Can you rewrite the data below, changing every "Identify the location of" to "Find the position of" and leaving everything else unchanged?

The data: Begin

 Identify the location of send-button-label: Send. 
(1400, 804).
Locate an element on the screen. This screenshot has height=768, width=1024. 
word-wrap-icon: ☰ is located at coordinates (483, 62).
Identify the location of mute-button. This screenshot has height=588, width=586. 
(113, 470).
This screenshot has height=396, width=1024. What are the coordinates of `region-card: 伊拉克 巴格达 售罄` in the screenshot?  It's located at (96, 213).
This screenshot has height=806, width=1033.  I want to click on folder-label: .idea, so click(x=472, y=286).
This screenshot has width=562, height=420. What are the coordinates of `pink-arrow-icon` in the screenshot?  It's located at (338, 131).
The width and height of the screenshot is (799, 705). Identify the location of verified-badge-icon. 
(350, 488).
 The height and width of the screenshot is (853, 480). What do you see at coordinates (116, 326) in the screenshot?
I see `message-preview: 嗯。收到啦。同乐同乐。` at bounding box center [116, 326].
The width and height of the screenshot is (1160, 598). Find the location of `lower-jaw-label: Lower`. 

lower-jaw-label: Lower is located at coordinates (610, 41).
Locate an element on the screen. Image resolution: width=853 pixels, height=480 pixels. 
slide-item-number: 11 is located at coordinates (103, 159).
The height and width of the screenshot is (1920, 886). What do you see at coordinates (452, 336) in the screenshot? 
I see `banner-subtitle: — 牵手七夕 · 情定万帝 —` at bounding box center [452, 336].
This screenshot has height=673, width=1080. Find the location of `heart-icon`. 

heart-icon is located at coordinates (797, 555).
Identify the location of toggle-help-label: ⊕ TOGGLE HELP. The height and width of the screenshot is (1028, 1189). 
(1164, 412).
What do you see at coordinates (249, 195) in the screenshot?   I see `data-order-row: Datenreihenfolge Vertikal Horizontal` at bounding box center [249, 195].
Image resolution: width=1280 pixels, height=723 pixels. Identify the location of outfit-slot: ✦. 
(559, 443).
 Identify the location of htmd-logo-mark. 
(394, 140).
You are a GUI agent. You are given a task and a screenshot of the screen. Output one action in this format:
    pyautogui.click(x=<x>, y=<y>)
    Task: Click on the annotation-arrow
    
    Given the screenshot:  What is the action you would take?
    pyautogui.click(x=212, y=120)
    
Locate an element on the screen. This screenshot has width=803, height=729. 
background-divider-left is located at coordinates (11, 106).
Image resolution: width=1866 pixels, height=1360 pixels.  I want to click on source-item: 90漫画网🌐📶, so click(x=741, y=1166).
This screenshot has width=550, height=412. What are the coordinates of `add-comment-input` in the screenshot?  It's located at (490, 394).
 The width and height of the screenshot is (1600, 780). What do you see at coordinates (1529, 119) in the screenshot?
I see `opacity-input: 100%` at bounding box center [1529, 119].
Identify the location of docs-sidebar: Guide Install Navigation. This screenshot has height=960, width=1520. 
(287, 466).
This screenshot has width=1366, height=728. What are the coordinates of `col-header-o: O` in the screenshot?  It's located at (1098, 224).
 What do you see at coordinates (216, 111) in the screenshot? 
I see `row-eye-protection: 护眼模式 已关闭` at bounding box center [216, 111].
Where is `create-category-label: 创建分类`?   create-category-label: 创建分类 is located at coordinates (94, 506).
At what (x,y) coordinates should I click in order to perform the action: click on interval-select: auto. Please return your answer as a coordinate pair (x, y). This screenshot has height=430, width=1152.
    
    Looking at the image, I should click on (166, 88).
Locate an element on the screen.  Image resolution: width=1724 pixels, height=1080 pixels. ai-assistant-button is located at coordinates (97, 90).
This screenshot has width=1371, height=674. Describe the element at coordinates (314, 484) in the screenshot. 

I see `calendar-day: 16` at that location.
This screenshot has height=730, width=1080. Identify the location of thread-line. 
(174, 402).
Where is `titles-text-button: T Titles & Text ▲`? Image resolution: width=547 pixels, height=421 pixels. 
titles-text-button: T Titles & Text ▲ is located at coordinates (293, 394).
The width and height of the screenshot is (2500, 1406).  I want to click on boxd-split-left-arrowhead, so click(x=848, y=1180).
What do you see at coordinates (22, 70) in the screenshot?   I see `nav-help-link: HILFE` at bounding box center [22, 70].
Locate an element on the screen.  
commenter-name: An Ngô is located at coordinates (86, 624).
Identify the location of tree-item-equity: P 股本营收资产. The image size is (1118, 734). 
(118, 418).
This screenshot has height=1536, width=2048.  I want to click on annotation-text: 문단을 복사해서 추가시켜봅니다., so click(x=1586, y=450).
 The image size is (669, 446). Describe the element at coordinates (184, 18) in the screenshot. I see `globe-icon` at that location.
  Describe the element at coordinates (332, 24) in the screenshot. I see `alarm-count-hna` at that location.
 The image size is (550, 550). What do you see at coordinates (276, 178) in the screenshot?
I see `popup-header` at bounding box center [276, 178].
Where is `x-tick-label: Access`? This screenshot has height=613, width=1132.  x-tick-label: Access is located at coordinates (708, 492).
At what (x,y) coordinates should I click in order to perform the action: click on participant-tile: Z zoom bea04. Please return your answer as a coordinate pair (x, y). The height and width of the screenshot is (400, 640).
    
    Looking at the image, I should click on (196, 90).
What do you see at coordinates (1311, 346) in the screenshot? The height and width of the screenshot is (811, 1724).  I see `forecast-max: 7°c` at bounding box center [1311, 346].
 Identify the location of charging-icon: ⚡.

The data: End

▶ _Answer space_
 Find the position of send-button-label: Send. 
(1400, 804).
Locate an element on the screen. This screenshot has height=768, width=1024. 
word-wrap-icon: ☰ is located at coordinates (483, 62).
Find the position of mute-button. This screenshot has height=588, width=586. 
(113, 470).
This screenshot has height=396, width=1024. What are the coordinates of `region-card: 伊拉克 巴格达 售罄` in the screenshot?  It's located at (96, 213).
This screenshot has height=806, width=1033.  I want to click on folder-label: .idea, so click(x=472, y=286).
This screenshot has width=562, height=420. What are the coordinates of `pink-arrow-icon` in the screenshot?  It's located at (338, 131).
The width and height of the screenshot is (799, 705). Find the position of verified-badge-icon. 
(350, 488).
 The height and width of the screenshot is (853, 480). What do you see at coordinates (116, 326) in the screenshot?
I see `message-preview: 嗯。收到啦。同乐同乐。` at bounding box center [116, 326].
The width and height of the screenshot is (1160, 598). Find the location of `lower-jaw-label: Lower`. 

lower-jaw-label: Lower is located at coordinates (610, 41).
Locate an element on the screen. Image resolution: width=853 pixels, height=480 pixels. 
slide-item-number: 11 is located at coordinates (103, 159).
The height and width of the screenshot is (1920, 886). What do you see at coordinates (452, 336) in the screenshot? 
I see `banner-subtitle: — 牵手七夕 · 情定万帝 —` at bounding box center [452, 336].
This screenshot has height=673, width=1080. Find the location of `heart-icon`. 

heart-icon is located at coordinates (797, 555).
Find the position of toggle-help-label: ⊕ TOGGLE HELP. The height and width of the screenshot is (1028, 1189). 
(1164, 412).
What do you see at coordinates (249, 195) in the screenshot?   I see `data-order-row: Datenreihenfolge Vertikal Horizontal` at bounding box center [249, 195].
Image resolution: width=1280 pixels, height=723 pixels. Find the position of outfit-slot: ✦. 
(559, 443).
 Find the position of htmd-logo-mark. 
(394, 140).
You are a GUI agent. You are given a task and a screenshot of the screen. Output one action in this format:
    pyautogui.click(x=<x>, y=<y>)
    Task: Click on the annotation-arrow
    
    Given the screenshot:  What is the action you would take?
    pyautogui.click(x=212, y=120)
    
Locate an element on the screen. This screenshot has width=803, height=729. 
background-divider-left is located at coordinates (11, 106).
Image resolution: width=1866 pixels, height=1360 pixels.  I want to click on source-item: 90漫画网🌐📶, so click(x=741, y=1166).
This screenshot has width=550, height=412. What are the coordinates of `add-comment-input` in the screenshot?  It's located at (490, 394).
 The width and height of the screenshot is (1600, 780). What do you see at coordinates (1529, 119) in the screenshot?
I see `opacity-input: 100%` at bounding box center [1529, 119].
Find the position of docs-sidebar: Guide Install Navigation. This screenshot has height=960, width=1520. 
(287, 466).
This screenshot has width=1366, height=728. What are the coordinates of `col-header-o: O` in the screenshot?  It's located at (1098, 224).
 What do you see at coordinates (216, 111) in the screenshot? 
I see `row-eye-protection: 护眼模式 已关闭` at bounding box center [216, 111].
Where is `create-category-label: 创建分类`?   create-category-label: 创建分类 is located at coordinates (94, 506).
At what (x,y) coordinates should I click in order to perform the action: click on interval-select: auto. Please return your answer as a coordinate pair (x, y). This screenshot has height=430, width=1152.
    
    Looking at the image, I should click on (166, 88).
Locate an element on the screen.  Image resolution: width=1724 pixels, height=1080 pixels. ai-assistant-button is located at coordinates (97, 90).
This screenshot has width=1371, height=674. Describe the element at coordinates (314, 484) in the screenshot. 

I see `calendar-day: 16` at that location.
This screenshot has height=730, width=1080. Find the position of thread-line. 
(174, 402).
Where is `titles-text-button: T Titles & Text ▲`? Image resolution: width=547 pixels, height=421 pixels. 
titles-text-button: T Titles & Text ▲ is located at coordinates (293, 394).
The width and height of the screenshot is (2500, 1406).  I want to click on boxd-split-left-arrowhead, so click(x=848, y=1180).
What do you see at coordinates (22, 70) in the screenshot?   I see `nav-help-link: HILFE` at bounding box center [22, 70].
Locate an element on the screen.  
commenter-name: An Ngô is located at coordinates (86, 624).
Find the position of tree-item-equity: P 股本营收资产. The image size is (1118, 734). 
(118, 418).
This screenshot has height=1536, width=2048.  I want to click on annotation-text: 문단을 복사해서 추가시켜봅니다., so click(x=1586, y=450).
 The image size is (669, 446). Describe the element at coordinates (184, 18) in the screenshot. I see `globe-icon` at that location.
  Describe the element at coordinates (332, 24) in the screenshot. I see `alarm-count-hna` at that location.
 The image size is (550, 550). What do you see at coordinates (276, 178) in the screenshot?
I see `popup-header` at bounding box center [276, 178].
Where is `x-tick-label: Access`? This screenshot has height=613, width=1132.  x-tick-label: Access is located at coordinates (708, 492).
At what (x,y) coordinates should I click in order to perform the action: click on participant-tile: Z zoom bea04. Please return your answer as a coordinate pair (x, y). The height and width of the screenshot is (400, 640).
    
    Looking at the image, I should click on (196, 90).
What do you see at coordinates (1311, 346) in the screenshot? The height and width of the screenshot is (811, 1724).  I see `forecast-max: 7°c` at bounding box center [1311, 346].
 Find the position of charging-icon: ⚡.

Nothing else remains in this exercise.